(Data)

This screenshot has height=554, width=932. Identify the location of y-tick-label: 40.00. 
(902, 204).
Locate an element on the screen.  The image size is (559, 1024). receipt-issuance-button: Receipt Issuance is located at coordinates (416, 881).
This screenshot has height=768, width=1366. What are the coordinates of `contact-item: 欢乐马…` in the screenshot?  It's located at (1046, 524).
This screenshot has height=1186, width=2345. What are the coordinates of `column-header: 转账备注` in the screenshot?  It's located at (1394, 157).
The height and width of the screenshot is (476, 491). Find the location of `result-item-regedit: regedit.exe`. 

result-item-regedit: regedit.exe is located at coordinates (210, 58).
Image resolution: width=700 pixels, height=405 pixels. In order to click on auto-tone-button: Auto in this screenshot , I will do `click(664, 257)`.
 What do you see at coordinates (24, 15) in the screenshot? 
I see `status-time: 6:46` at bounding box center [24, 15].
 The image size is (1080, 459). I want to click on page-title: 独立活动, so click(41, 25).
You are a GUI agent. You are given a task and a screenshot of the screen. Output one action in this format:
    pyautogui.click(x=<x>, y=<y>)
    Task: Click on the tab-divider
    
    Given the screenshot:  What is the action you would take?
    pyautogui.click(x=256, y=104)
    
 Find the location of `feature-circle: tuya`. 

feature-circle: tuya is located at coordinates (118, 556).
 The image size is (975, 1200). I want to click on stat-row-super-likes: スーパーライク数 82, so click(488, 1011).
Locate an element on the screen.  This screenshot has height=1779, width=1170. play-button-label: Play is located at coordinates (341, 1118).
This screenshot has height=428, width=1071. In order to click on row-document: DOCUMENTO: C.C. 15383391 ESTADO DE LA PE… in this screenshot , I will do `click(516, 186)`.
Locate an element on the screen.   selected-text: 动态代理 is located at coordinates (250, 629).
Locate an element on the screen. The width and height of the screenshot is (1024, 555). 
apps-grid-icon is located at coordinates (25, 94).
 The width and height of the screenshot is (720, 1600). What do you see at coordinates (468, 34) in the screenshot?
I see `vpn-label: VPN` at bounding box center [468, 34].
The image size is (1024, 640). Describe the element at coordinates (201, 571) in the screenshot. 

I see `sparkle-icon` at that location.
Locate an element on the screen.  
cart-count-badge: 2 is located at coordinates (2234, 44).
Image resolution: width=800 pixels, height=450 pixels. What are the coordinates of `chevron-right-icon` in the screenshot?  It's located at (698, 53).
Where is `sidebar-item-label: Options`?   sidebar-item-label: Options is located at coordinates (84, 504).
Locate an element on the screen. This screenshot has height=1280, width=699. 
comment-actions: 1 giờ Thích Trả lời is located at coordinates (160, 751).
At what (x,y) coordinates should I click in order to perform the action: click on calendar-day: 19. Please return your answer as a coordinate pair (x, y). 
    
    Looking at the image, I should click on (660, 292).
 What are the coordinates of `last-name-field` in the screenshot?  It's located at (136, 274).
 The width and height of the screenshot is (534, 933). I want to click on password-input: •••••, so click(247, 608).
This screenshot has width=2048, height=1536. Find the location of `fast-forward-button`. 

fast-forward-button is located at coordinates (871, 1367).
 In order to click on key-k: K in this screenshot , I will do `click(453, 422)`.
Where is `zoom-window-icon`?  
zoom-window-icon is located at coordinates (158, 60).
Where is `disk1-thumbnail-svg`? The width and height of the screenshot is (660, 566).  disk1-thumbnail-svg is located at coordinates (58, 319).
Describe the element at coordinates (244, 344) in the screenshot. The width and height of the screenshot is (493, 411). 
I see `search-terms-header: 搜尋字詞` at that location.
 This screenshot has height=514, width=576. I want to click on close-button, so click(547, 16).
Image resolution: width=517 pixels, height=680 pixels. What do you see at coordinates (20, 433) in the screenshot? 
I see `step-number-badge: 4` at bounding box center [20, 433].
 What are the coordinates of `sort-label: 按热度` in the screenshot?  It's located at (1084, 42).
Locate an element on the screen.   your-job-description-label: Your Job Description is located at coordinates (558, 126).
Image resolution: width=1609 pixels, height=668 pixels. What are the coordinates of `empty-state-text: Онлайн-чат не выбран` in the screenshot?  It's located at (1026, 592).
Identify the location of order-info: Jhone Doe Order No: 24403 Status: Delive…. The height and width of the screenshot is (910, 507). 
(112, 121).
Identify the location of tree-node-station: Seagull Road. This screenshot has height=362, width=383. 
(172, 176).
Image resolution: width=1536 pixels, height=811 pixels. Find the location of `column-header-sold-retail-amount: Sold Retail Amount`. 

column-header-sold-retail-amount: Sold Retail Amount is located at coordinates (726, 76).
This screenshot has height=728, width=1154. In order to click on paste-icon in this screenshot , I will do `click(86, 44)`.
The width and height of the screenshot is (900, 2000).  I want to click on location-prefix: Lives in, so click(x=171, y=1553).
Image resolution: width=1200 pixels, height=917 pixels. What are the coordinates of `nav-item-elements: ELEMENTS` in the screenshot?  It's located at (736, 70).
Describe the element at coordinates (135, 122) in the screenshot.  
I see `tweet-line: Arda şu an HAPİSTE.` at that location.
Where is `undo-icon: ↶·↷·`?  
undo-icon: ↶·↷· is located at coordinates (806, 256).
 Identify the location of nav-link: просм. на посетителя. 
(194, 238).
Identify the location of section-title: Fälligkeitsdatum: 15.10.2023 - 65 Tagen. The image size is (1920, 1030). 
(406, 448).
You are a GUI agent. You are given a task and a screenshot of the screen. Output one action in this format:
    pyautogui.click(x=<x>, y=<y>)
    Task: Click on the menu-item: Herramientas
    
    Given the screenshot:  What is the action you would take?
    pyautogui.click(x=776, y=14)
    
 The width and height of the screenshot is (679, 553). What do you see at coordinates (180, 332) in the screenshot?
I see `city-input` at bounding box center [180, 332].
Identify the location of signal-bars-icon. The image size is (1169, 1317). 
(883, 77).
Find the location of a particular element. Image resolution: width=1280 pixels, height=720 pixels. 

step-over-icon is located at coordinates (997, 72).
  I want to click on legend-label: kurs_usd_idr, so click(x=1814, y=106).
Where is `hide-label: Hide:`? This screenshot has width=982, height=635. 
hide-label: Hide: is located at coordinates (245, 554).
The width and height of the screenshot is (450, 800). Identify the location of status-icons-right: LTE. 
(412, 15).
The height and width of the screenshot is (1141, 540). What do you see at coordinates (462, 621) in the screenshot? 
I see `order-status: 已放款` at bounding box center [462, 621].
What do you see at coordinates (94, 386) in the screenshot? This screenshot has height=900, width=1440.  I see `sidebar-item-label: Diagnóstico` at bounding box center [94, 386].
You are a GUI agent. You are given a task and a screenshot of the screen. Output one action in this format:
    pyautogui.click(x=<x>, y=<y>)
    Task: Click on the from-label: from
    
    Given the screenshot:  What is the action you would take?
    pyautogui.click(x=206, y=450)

(End Data)

Recast each line of the material above as a Markdown table with the columns Row and Line, numbering the rows in order and skipping blank lines.

_Answer area:_
| Row | Line |
|---|---|
| 1 | This screenshot has height=554, width=932. Identify the location of y-tick-label: 40.00.  |
| 2 | (902, 204). |
| 3 | Locate an element on the screen.  The image size is (559, 1024). receipt-issuance-button: Receipt Issuance is located at coordinates (416, 881). |
| 4 | This screenshot has height=768, width=1366. What are the coordinates of `contact-item: 欢乐马…` in the screenshot?  It's located at (1046, 524). |
| 5 | This screenshot has height=1186, width=2345. What are the coordinates of `column-header: 转账备注` in the screenshot?  It's located at (1394, 157). |
| 6 | The height and width of the screenshot is (476, 491). Find the location of `result-item-regedit: regedit.exe`.  |
| 7 | result-item-regedit: regedit.exe is located at coordinates (210, 58). |
| 8 | Image resolution: width=700 pixels, height=405 pixels. In order to click on auto-tone-button: Auto in this screenshot , I will do `click(664, 257)`. |
| 9 |  What do you see at coordinates (24, 15) in the screenshot?  |
| 10 | I see `status-time: 6:46` at bounding box center [24, 15]. |
| 11 |  The image size is (1080, 459). I want to click on page-title: 独立活动, so click(41, 25). |
| 12 | You are a GUI agent. You are given a task and a screenshot of the screen. Output one action in this format: |
| 13 |     pyautogui.click(x=<x>, y=<y>) |
| 14 |     Task: Click on the tab-divider |
| 15 |     Given the screenshot:  What is the action you would take? |
| 16 |     pyautogui.click(x=256, y=104) |
| 17 |  Find the location of `feature-circle: tuya`.  |
| 18 | feature-circle: tuya is located at coordinates (118, 556). |
| 19 |  The image size is (975, 1200). I want to click on stat-row-super-likes: スーパーライク数 82, so click(488, 1011). |
| 20 | Locate an element on the screen.  This screenshot has height=1779, width=1170. play-button-label: Play is located at coordinates (341, 1118). |
| 21 | This screenshot has height=428, width=1071. In order to click on row-document: DOCUMENTO: C.C. 15383391 ESTADO DE LA PE… in this screenshot , I will do `click(516, 186)`. |
| 22 | Locate an element on the screen.   selected-text: 动态代理 is located at coordinates (250, 629). |
| 23 | Locate an element on the screen. The width and height of the screenshot is (1024, 555).  |
| 24 | apps-grid-icon is located at coordinates (25, 94). |
| 25 |  The width and height of the screenshot is (720, 1600). What do you see at coordinates (468, 34) in the screenshot? |
| 26 | I see `vpn-label: VPN` at bounding box center [468, 34]. |
| 27 | The image size is (1024, 640). Describe the element at coordinates (201, 571) in the screenshot.  |
| 28 | I see `sparkle-icon` at that location. |
| 29 | Locate an element on the screen.   |
| 30 | cart-count-badge: 2 is located at coordinates (2234, 44). |
| 31 | Image resolution: width=800 pixels, height=450 pixels. What are the coordinates of `chevron-right-icon` in the screenshot?  It's located at (698, 53). |
| 32 | Where is `sidebar-item-label: Options`?   sidebar-item-label: Options is located at coordinates (84, 504). |
| 33 | Locate an element on the screen. This screenshot has height=1280, width=699.  |
| 34 | comment-actions: 1 giờ Thích Trả lời is located at coordinates (160, 751). |
| 35 | At what (x,y) coordinates should I click in order to perform the action: click on calendar-day: 19. Please return your answer as a coordinate pair (x, y).  |
| 36 |     Looking at the image, I should click on (660, 292). |
| 37 |  What are the coordinates of `last-name-field` in the screenshot?  It's located at (136, 274). |
| 38 |  The width and height of the screenshot is (534, 933). I want to click on password-input: •••••, so click(247, 608). |
| 39 | This screenshot has width=2048, height=1536. Find the location of `fast-forward-button`.  |
| 40 | fast-forward-button is located at coordinates (871, 1367). |
| 41 |  In order to click on key-k: K in this screenshot , I will do `click(453, 422)`. |
| 42 | Where is `zoom-window-icon`?   |
| 43 | zoom-window-icon is located at coordinates (158, 60). |
| 44 | Where is `disk1-thumbnail-svg`? The width and height of the screenshot is (660, 566).  disk1-thumbnail-svg is located at coordinates (58, 319). |
| 45 | Describe the element at coordinates (244, 344) in the screenshot. The width and height of the screenshot is (493, 411).  |
| 46 | I see `search-terms-header: 搜尋字詞` at that location. |
| 47 |  This screenshot has height=514, width=576. I want to click on close-button, so click(547, 16). |
| 48 | Image resolution: width=517 pixels, height=680 pixels. What do you see at coordinates (20, 433) in the screenshot?  |
| 49 | I see `step-number-badge: 4` at bounding box center [20, 433]. |
| 50 |  What are the coordinates of `sort-label: 按热度` in the screenshot?  It's located at (1084, 42). |
| 51 | Locate an element on the screen.   your-job-description-label: Your Job Description is located at coordinates (558, 126). |
| 52 | Image resolution: width=1609 pixels, height=668 pixels. What are the coordinates of `empty-state-text: Онлайн-чат не выбран` in the screenshot?  It's located at (1026, 592). |
| 53 | Identify the location of order-info: Jhone Doe Order No: 24403 Status: Delive…. The height and width of the screenshot is (910, 507).  |
| 54 | (112, 121). |
| 55 | Identify the location of tree-node-station: Seagull Road. This screenshot has height=362, width=383.  |
| 56 | (172, 176). |
| 57 | Image resolution: width=1536 pixels, height=811 pixels. Find the location of `column-header-sold-retail-amount: Sold Retail Amount`.  |
| 58 | column-header-sold-retail-amount: Sold Retail Amount is located at coordinates (726, 76). |
| 59 | This screenshot has height=728, width=1154. In order to click on paste-icon in this screenshot , I will do `click(86, 44)`. |
| 60 | The width and height of the screenshot is (900, 2000).  I want to click on location-prefix: Lives in, so click(x=171, y=1553). |
| 61 | Image resolution: width=1200 pixels, height=917 pixels. What are the coordinates of `nav-item-elements: ELEMENTS` in the screenshot?  It's located at (736, 70). |
| 62 | Describe the element at coordinates (135, 122) in the screenshot.   |
| 63 | I see `tweet-line: Arda şu an HAPİSTE.` at that location. |
| 64 | Where is `undo-icon: ↶·↷·`?   |
| 65 | undo-icon: ↶·↷· is located at coordinates (806, 256). |
| 66 |  Identify the location of nav-link: просм. на посетителя.  |
| 67 | (194, 238). |
| 68 | Identify the location of section-title: Fälligkeitsdatum: 15.10.2023 - 65 Tagen. The image size is (1920, 1030).  |
| 69 | (406, 448). |
| 70 | You are a GUI agent. You are given a task and a screenshot of the screen. Output one action in this format: |
| 71 |     pyautogui.click(x=<x>, y=<y>) |
| 72 |     Task: Click on the menu-item: Herramientas |
| 73 |     Given the screenshot:  What is the action you would take? |
| 74 |     pyautogui.click(x=776, y=14) |
| 75 |  The width and height of the screenshot is (679, 553). What do you see at coordinates (180, 332) in the screenshot? |
| 76 | I see `city-input` at bounding box center [180, 332]. |
| 77 | Identify the location of signal-bars-icon. The image size is (1169, 1317).  |
| 78 | (883, 77). |
| 79 | Find the location of a particular element. Image resolution: width=1280 pixels, height=720 pixels.  |
| 80 | step-over-icon is located at coordinates (997, 72). |
| 81 |   I want to click on legend-label: kurs_usd_idr, so click(x=1814, y=106). |
| 82 | Where is `hide-label: Hide:`? This screenshot has width=982, height=635.  |
| 83 | hide-label: Hide: is located at coordinates (245, 554). |
| 84 | The width and height of the screenshot is (450, 800). Identify the location of status-icons-right: LTE.  |
| 85 | (412, 15). |
| 86 | The height and width of the screenshot is (1141, 540). What do you see at coordinates (462, 621) in the screenshot?  |
| 87 | I see `order-status: 已放款` at bounding box center [462, 621]. |
| 88 | What do you see at coordinates (94, 386) in the screenshot? This screenshot has height=900, width=1440.  I see `sidebar-item-label: Diagnóstico` at bounding box center [94, 386]. |
| 89 | You are a GUI agent. You are given a task and a screenshot of the screen. Output one action in this format: |
| 90 |     pyautogui.click(x=<x>, y=<y>) |
| 91 |     Task: Click on the from-label: from |
| 92 |     Given the screenshot:  What is the action you would take? |
| 93 |     pyautogui.click(x=206, y=450) |